[edit: updated link to dead cat]My attempt at answering my own puzzle.
But first I should acknowledge that the title comes from the song There is no dead cat. Second, I should note that my presentation of what induction means is unnecessarily redundant: The base case is included in the induction step given that there is a smallest element. (And, yes, that’s my strange sense of humor.)
OK, now the challenge: Under which conditions can we conclude P(n) for all n∈ S given that ∧k≠ n P(k) implies P(n) for all n∈ S?
Read literally the question is not interesting: “Under which conditions p implies q?” has the obvious and useless answer “q, since p ∧ q implies q.” So, why is this an interesting question? Because we reduce the former to the later whenever P(n) has the form “the piece of code n is OK,” for some value of OK, one example being “does not dereference a null pointer.” Another reason that makes the question interesting to me is that I feel we are justified in looking at code one function at a time to assess whether it “goes wrong” but I don’t know it, because I never read or gave a coherent explanation: The matter is always treated as “obvious” as far as I can tell. Also, I formulated the problem in more general terms so that the answer has a chance of being useful in a different setting than program verification. Finally, I vaguely remembered reading that modular reasoning about a system is a form of coinduction: After reading a little about coinduction I’m not so sure anymore. (I looked at slides introducing coinduction in Coq by Yves Bertot and at blogs like n-category and a neighborhood of infinity. Reading through this tutorial is slow.)

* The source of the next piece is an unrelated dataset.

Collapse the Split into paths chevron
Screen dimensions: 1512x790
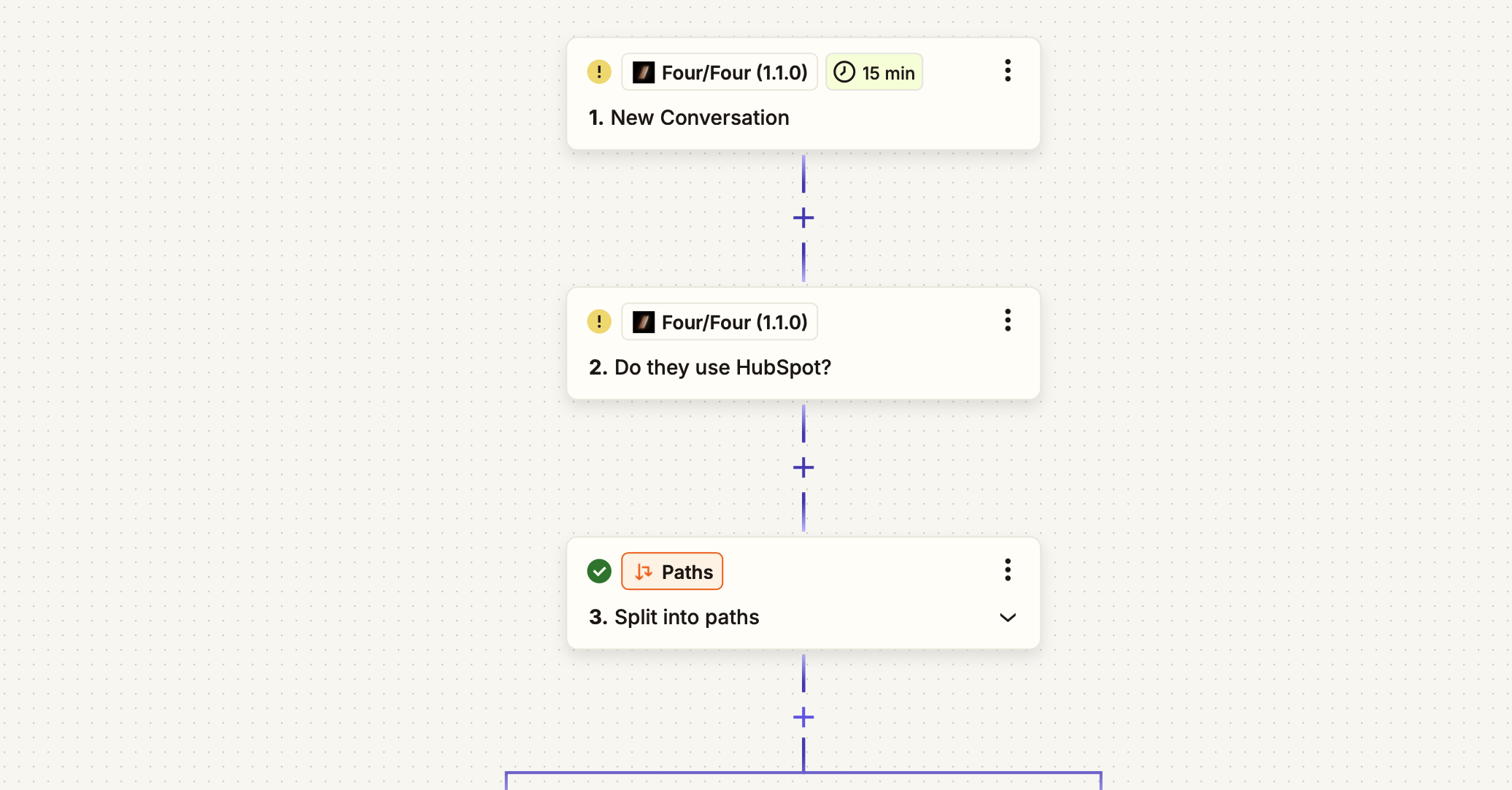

The intuitive reason why we can analyze program pieces one at a time is that any counterexample is an execution that has one place where null is dereferenced. A bit more precise: An execution is a sequence of states. A state is a pointer to the next program statement to be executed plus the content of the memory (that is, a map from variables to values). The wrong state is special. The assumption ∧k ≠ n P(k) amounts to “ignore executions that go to the wrong state after executing a statement of a module k ≠ n.”
Problem. Can we use modular reasoning to put upper bounds (other than zero) on the number of errors that can occur in an execution? For example, is it possible even in principle to conclude that “this program may break its contract at most three times during its execution” without doing a global analysis? I suspect not.
Is there a useful way to generalize the answer with “executions”? Since I’ve been reading about model theory I’m inclined to view the program as a theory whose models are its executions. In this language the trick is that we can systematically explore parts of a model where a formula may not hold, assuming that in all other parts it does hold.
For the record, I’m not satisfied with my answer.